Thursday, August 24, 2023

Industrial and Human Wastes from the Volga and Daghestan Threatening Survival of Caspian, Experts Say

Paul Goble

            Staunton, Aug. 21 – Moscow is celebrating the fact that Russia has become the third Caspian littoral state to ratify a 2004 protocol about protecting animal and plant life in the Caspian Sea, even though two of the five other states – Iran and Turkmenistan – have not and the convention will not go into force until they do.

            But the fact that Russia has now ratified the convention has called attention to five major problems that Russian experts say now threaten the biological survival of the Caspian and even human life along its periphery (iz.ru/1561145/sergei-gurianov/vremia-sobirat-kaspii-kak-spasti-pogibaiushchee-more).

            These include the following:

·       First, the Volga, which is the major source of water for the Caspian, continues to carry massive amounts of industrial waste into the sea, killing both plant and animal life there and making the northern part of the sea increasingly a dead zone.

·       Second, not a single city or town in Daghestan treats its sewage before dumping it into the Caspian. As a result, the Caspian is increasingly being contaminated by these flows as well.

·       Third, not only have two littoral states failed to ratify the convention, but four other countries whose waters flow into the Caspian after crossing the territories of other states – Georgia, Armenia, Turkey and Uzbekistan – are not even part of the convention and won’t be governed by its provisions even if all five of the littoral states finally ratify the accord.

·       Fourth, little of the data collected over the last century about the Caspian has been digitalized; and as a result, experts and policy makers don’t have access to the information they need to address this key problem of the inland sea.

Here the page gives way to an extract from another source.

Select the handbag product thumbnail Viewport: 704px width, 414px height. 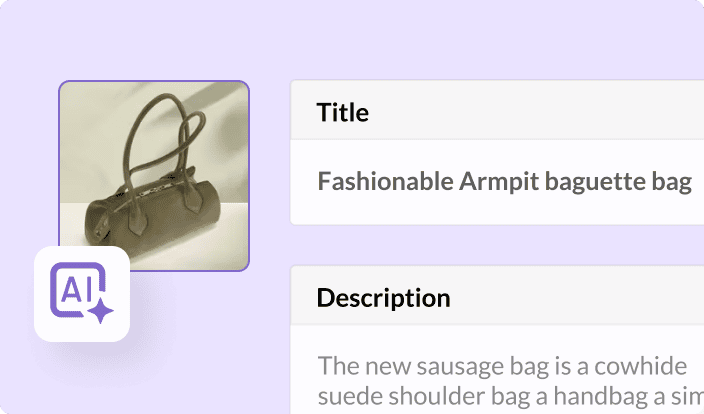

·       And fifth, the convention’s provisions do not solve the fact that following the demise of the USSR, there is still relatively little coordinate among Russia and the other former Soviet republics let alone countries that were independent of Moscow even before 1991.

 

As a result, Magomed-Rasul Magomedov of Daghestan’s Federal Research Center says that the Caspian increasingly resembles “a bucket into which wastes are being poured.” It is the largest enclosed body of water on earth. Indeed, he continues, “it can actually be classified as a huge drainless lake.”

 

If that problem is not recognized and then addressed, the expert says, “the negative consequences” for the Caspian and those who live along its coasts “will only grow.”